そのため、例えばクツシヨンの詰め綿として用いたとき衝撃を吸収し、座り心地が良い。また、使用経時でへたりが少なく、床づき感がなく、家具用詰め綿やベツド、自動車シート用クツシヨン材、敷布団として好適である。
また、製造に際して、熱融着加工性が良好である。

Claims (2)

  1. 繊維の表面の少なくとも一部分が融点120℃以上、融解熱10J/g以上の光学純度の高いポリ乳酸、その他の部分が、ポリエチレンテレフタレート又はこれを主体とするポリエステルあるいはポリブチレンテレフタレート又はこれを主体とするポリエステルであり、ポリ乳酸の融点は、その他の部分を形成するポリエステルの融点よりも20℃以上低い複合繊維であることを特徴とするバインダー繊維。

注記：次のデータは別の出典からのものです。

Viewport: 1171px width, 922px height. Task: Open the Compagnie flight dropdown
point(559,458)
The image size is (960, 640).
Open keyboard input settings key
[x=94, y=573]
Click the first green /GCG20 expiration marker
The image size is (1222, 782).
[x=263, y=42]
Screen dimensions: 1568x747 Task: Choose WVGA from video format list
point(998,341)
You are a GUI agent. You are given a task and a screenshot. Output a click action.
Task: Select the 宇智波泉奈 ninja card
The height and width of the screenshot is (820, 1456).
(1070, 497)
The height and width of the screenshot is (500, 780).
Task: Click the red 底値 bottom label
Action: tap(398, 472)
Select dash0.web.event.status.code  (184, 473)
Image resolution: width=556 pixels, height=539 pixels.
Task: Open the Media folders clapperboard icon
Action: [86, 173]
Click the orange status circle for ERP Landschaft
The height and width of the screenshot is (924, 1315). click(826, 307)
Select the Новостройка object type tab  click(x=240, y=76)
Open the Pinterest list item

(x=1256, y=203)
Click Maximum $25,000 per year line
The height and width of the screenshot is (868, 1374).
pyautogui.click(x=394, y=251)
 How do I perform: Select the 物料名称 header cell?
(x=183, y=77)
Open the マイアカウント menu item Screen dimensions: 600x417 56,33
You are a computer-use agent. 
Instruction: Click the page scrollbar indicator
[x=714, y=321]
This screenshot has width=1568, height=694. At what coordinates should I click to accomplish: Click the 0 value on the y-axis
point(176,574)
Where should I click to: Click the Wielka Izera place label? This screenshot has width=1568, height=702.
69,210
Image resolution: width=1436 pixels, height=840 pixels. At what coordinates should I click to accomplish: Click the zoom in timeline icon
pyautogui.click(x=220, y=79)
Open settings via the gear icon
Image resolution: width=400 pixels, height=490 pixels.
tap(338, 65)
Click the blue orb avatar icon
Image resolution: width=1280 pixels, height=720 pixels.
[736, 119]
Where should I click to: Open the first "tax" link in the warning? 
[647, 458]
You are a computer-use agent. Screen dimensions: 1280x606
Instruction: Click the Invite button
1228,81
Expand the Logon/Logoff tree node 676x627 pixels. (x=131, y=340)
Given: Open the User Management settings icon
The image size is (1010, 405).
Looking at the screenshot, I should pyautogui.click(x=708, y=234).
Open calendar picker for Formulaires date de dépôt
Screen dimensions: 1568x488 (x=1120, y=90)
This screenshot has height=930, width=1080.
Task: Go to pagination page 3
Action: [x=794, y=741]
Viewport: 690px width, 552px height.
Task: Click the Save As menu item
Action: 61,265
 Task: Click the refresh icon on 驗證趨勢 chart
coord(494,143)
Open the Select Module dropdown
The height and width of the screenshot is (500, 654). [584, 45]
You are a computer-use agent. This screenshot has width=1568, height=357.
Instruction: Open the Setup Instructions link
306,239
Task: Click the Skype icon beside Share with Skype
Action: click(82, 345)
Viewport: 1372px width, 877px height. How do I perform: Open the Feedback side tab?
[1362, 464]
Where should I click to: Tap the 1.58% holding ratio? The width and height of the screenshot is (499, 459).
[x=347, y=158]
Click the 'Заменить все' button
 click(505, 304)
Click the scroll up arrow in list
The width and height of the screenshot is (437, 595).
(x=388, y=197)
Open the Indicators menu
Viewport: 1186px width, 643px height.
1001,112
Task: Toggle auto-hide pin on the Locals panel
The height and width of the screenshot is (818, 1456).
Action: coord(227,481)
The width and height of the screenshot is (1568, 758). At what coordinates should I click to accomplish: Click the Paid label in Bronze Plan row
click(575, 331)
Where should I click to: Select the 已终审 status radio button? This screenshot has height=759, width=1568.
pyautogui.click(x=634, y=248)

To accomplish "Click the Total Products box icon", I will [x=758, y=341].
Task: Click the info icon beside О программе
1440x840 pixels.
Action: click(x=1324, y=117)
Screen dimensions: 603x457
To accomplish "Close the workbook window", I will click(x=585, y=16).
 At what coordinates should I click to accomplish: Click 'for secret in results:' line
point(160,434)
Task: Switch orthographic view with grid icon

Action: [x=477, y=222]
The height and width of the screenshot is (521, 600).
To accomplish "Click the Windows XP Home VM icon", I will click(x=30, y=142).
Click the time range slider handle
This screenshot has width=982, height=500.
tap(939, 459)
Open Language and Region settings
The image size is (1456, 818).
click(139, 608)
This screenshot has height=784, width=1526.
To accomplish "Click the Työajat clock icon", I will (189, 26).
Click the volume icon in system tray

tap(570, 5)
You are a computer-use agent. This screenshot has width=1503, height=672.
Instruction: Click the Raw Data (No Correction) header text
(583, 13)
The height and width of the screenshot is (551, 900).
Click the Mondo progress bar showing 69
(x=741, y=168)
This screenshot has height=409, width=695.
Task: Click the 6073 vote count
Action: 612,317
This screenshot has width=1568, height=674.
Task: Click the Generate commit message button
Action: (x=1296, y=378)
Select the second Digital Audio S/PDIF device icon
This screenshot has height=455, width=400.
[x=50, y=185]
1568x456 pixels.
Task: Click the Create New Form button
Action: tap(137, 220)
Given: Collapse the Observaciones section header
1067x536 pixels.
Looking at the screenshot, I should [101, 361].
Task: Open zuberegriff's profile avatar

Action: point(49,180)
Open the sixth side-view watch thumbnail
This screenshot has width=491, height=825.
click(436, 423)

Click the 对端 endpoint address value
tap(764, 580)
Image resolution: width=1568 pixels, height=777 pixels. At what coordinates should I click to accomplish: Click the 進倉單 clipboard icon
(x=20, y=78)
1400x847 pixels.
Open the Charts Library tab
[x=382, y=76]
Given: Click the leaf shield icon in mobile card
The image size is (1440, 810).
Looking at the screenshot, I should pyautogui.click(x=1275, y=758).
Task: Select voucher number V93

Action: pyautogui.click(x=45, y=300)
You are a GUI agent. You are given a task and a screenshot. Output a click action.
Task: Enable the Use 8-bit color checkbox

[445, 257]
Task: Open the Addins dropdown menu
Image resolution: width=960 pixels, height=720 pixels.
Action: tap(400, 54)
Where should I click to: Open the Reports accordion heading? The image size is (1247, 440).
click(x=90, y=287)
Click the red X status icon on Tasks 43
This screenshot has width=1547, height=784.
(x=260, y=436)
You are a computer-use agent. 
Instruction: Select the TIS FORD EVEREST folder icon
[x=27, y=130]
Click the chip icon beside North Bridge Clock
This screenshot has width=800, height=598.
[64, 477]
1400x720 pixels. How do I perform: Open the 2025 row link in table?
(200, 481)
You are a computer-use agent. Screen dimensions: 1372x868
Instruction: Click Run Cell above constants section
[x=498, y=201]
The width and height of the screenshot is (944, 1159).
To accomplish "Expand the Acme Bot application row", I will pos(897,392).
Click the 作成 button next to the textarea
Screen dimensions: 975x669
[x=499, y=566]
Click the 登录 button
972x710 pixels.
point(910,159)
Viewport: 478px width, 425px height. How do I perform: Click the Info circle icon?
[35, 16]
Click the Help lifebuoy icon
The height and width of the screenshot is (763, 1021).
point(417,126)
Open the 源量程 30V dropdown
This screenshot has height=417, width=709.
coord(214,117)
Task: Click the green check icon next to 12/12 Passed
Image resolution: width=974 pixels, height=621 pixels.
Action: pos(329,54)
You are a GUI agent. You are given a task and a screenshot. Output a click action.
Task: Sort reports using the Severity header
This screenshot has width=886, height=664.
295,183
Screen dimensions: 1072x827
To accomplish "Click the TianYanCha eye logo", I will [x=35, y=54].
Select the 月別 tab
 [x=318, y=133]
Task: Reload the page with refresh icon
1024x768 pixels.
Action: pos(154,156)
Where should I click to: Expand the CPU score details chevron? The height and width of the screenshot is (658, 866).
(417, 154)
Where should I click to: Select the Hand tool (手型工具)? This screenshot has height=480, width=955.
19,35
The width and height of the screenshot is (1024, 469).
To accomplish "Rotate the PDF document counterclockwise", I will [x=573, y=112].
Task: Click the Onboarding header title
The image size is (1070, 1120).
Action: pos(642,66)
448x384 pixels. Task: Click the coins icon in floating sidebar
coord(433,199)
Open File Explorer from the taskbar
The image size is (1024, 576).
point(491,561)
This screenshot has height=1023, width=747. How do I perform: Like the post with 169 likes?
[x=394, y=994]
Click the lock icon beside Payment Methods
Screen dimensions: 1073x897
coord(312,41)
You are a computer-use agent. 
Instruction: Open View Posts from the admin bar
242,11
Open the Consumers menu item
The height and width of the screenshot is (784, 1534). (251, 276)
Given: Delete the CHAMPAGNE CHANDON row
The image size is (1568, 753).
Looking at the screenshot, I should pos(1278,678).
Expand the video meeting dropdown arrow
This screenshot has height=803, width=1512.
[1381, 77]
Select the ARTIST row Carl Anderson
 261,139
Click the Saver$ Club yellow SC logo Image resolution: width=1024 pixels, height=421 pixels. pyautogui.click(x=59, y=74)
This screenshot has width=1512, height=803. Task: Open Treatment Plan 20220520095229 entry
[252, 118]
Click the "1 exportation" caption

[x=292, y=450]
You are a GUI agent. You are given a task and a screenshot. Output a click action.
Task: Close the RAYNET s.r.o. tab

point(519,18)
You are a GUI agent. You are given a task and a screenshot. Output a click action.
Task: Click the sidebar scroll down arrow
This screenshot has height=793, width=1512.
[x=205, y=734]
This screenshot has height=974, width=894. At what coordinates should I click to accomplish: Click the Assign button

  2. 主体繊維がバインダー繊維によって点接合されてなる不織布であって、該バインダー繊維は、繊維の表面の少なくとも一部分が融点120℃以上、融解熱10J/g以上の光学純度の高いポリ乳酸、その他の部分が、ポリエチレンテレフタレート又はこれを主体とするポリエステルあるいはポリブチレンテレフタレート又はこれを主体とするポリエステルであり、ポリ乳酸の融点は、その他の部分を形成するポリエステルの融点よりも20℃以上低い複合繊維であることを特徴とする不織布。